Promotor
Pullso
Sinopse
“Massa mãe é um fermento selvagem, espontâneo. Talvez até impulsivo, o que num ser humano pode trazer dissabores. Não num fermento.
A massa mãe é um processo de vida contínuo, cheio de vidas em si, onde milhões de microrganismos invisíveis formam o todo. E vai-se acrescentando farinha e água à vida, ajusta-se com sal. Talvez tenha sido demais, foi impulso. Reajusta-se. E cresce, vai crescendo meio disforme, com percalços, mas consistente. A massa mãe é o início do pão ancestral, o que preenche o fundo mais fundo do nosso âmago. O centrinho do centro. E que também se estende para lá de nós. Vai de nós para os outros, vai até tudo.

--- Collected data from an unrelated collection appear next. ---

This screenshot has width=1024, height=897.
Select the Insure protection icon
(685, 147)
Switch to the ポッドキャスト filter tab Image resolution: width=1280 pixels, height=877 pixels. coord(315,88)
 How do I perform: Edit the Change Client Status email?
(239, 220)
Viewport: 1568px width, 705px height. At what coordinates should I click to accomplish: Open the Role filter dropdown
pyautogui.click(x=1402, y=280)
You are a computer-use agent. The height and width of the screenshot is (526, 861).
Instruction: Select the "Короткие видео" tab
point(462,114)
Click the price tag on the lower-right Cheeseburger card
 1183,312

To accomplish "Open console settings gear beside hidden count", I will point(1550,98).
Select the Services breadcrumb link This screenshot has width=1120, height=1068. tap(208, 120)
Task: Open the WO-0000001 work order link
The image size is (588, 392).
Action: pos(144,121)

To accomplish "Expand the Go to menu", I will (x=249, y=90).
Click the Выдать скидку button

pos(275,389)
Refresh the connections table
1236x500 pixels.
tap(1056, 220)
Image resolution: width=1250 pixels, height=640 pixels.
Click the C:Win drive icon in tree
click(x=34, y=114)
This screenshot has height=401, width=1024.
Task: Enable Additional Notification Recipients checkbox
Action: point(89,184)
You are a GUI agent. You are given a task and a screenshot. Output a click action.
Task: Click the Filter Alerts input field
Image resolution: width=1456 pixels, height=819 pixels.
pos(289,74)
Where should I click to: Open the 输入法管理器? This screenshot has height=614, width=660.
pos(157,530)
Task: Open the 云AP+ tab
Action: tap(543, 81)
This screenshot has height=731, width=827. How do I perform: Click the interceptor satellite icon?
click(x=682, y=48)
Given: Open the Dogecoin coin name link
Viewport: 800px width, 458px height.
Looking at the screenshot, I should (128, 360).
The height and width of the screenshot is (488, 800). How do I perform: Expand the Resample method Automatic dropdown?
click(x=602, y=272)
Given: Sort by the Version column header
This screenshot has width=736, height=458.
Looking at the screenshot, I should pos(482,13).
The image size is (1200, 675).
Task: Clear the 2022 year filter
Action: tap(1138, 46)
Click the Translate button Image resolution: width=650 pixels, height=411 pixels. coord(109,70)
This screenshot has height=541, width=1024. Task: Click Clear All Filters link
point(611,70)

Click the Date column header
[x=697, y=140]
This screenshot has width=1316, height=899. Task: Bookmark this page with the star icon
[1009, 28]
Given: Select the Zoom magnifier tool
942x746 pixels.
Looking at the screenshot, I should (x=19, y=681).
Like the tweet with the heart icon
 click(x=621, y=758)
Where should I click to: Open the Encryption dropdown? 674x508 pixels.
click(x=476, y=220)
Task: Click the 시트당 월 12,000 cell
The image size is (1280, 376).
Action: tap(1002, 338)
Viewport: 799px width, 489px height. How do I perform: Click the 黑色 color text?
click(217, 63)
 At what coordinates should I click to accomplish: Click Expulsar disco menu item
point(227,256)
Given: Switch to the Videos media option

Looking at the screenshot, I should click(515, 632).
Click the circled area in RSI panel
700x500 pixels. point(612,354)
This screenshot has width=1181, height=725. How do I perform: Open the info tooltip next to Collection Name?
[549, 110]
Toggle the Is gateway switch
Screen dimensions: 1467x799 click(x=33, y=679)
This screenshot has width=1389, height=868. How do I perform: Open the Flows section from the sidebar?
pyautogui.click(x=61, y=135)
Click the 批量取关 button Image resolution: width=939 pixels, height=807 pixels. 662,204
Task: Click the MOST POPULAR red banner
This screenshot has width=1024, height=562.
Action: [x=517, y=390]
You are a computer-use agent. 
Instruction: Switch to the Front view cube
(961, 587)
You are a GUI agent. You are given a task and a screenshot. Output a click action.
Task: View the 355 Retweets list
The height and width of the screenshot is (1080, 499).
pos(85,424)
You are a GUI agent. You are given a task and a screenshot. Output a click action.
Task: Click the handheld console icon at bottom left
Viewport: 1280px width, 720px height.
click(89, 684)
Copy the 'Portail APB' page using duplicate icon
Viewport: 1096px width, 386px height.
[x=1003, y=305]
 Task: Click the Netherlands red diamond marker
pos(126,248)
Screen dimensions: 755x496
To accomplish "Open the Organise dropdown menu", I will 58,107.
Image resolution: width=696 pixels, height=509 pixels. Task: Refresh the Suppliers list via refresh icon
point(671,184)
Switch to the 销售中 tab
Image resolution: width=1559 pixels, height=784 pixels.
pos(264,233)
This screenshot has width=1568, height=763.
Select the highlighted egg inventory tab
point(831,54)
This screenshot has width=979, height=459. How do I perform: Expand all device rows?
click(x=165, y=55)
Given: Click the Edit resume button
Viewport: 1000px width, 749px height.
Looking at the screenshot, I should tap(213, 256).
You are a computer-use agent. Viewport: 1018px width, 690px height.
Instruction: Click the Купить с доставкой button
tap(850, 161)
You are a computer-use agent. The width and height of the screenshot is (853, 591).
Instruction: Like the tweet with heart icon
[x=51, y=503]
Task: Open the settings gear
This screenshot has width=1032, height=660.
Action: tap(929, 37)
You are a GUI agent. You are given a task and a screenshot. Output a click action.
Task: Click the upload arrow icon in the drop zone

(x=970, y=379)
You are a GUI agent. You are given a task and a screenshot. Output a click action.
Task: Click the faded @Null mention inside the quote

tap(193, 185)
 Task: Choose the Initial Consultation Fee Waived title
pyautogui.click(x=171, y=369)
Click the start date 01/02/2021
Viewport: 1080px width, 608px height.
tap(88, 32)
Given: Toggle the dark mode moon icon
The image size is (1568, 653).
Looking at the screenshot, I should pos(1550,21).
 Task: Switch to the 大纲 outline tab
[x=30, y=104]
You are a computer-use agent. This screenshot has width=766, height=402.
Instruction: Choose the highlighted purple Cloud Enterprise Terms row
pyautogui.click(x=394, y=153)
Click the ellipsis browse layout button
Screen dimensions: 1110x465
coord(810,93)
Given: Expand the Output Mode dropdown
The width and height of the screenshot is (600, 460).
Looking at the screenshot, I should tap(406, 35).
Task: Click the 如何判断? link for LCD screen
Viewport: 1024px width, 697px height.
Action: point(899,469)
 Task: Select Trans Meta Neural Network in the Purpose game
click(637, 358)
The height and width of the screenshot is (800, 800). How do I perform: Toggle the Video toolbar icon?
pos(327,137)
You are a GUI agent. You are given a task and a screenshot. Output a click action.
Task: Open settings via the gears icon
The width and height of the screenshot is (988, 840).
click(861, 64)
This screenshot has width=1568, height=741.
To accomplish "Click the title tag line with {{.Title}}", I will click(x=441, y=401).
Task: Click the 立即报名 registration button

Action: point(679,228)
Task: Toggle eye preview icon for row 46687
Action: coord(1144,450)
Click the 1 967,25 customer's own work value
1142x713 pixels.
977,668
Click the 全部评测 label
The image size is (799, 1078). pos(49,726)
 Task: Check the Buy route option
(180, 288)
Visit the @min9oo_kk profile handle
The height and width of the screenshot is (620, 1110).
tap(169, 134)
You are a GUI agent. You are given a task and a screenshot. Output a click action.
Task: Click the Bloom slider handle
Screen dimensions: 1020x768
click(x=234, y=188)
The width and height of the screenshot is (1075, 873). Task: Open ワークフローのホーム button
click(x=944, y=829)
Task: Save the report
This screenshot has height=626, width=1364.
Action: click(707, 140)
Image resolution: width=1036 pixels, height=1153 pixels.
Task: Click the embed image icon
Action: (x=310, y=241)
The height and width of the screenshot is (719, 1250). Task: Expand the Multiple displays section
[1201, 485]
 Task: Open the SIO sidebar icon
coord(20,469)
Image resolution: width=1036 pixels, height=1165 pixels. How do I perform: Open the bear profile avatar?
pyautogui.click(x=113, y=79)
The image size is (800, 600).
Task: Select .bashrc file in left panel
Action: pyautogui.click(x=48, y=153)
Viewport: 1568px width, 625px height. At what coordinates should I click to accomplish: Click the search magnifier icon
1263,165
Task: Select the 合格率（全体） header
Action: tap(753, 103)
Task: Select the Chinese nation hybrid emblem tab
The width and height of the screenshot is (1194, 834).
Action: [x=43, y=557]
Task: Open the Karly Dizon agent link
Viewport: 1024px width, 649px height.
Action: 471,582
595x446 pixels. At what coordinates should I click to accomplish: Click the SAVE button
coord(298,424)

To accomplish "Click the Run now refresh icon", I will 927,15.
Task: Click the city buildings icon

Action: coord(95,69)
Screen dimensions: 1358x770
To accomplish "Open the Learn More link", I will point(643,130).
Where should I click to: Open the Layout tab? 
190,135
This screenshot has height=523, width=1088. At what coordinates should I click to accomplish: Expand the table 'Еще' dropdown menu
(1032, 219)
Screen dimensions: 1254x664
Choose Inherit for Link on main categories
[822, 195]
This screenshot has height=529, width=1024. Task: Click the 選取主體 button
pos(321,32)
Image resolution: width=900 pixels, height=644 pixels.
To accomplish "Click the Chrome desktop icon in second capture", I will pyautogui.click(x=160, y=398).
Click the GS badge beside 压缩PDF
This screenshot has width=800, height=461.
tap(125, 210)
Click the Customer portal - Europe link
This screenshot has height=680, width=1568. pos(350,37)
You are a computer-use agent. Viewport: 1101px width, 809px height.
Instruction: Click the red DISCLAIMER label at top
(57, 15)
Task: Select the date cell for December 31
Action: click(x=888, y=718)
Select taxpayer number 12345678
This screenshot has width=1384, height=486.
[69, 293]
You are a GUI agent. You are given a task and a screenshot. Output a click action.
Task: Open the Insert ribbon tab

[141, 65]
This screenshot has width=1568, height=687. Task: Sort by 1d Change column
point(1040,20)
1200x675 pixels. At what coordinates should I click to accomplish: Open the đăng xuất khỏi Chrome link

Parece que estou a anunciar que vou abrir uma padaria hipster pós-moderna existencialista assente no respeito pela tradição milenar, mas não. É o meu novo solo de stand-up.
E entre orgias em Lisboa e linguadões no Rio, a minha masculinidade e sexualidade penduradas algures num espectro, o meu péssimo ativismo e os meus esbardalhanços constantes — obrigado, impulsividade —, ou até mesmo entre o medo de que muito em breve sejamos todos escravos da IA, e a omnipresente consciência da minha finitude, talvez cheguemos ao meu centro. Deitamos juntos mais água e sal, e rezamos a um qualquer deus para que continue a crescer mais ou menos dignamente. Bem-vindos à minha Massa Mãe.”